Problem requirements:
Lines from the records below that contain the word "Mounted" are to be copied out.

(Stored records)

-*-

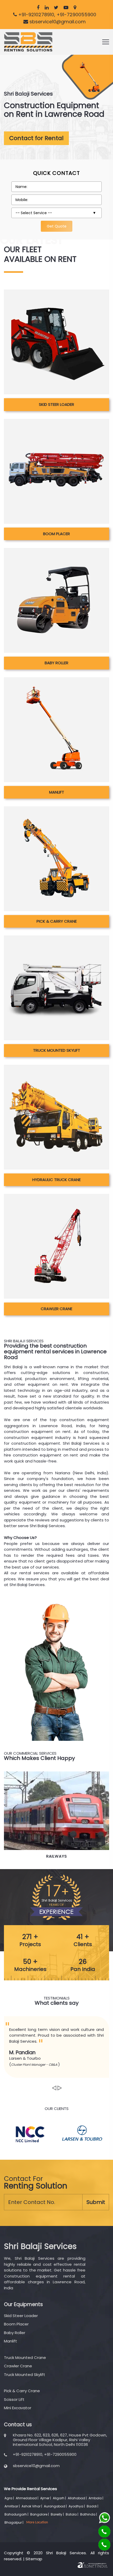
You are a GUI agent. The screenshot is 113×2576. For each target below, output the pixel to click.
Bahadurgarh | (16, 2514)
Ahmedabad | (27, 2498)
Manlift (56, 792)
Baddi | (93, 2506)
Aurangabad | (56, 2506)
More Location (37, 2522)
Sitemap (33, 2559)
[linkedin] (47, 7)
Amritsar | (12, 2506)
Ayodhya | (77, 2506)
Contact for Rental (36, 138)
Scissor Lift (14, 2399)
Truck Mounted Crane (25, 2357)
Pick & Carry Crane (57, 921)
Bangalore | (40, 2514)
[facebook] (38, 7)
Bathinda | (89, 2514)
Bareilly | (58, 2514)
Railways (56, 1856)
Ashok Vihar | (32, 2506)
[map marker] (75, 7)
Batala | (72, 2514)
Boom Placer (56, 533)
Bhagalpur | (14, 2522)
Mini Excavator (17, 2408)
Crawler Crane (56, 1308)
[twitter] (56, 7)
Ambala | (96, 2498)
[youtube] (66, 7)
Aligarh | (60, 2498)
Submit (95, 2202)
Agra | (9, 2498)
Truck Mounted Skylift (56, 1050)
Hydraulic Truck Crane (56, 1179)
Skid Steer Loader (56, 404)
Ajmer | (46, 2498)
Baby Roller (56, 663)
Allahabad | (78, 2498)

-*-

Exercise output:
Truck Mounted Crane (25, 2357)
Truck Mounted Skylift (56, 1050)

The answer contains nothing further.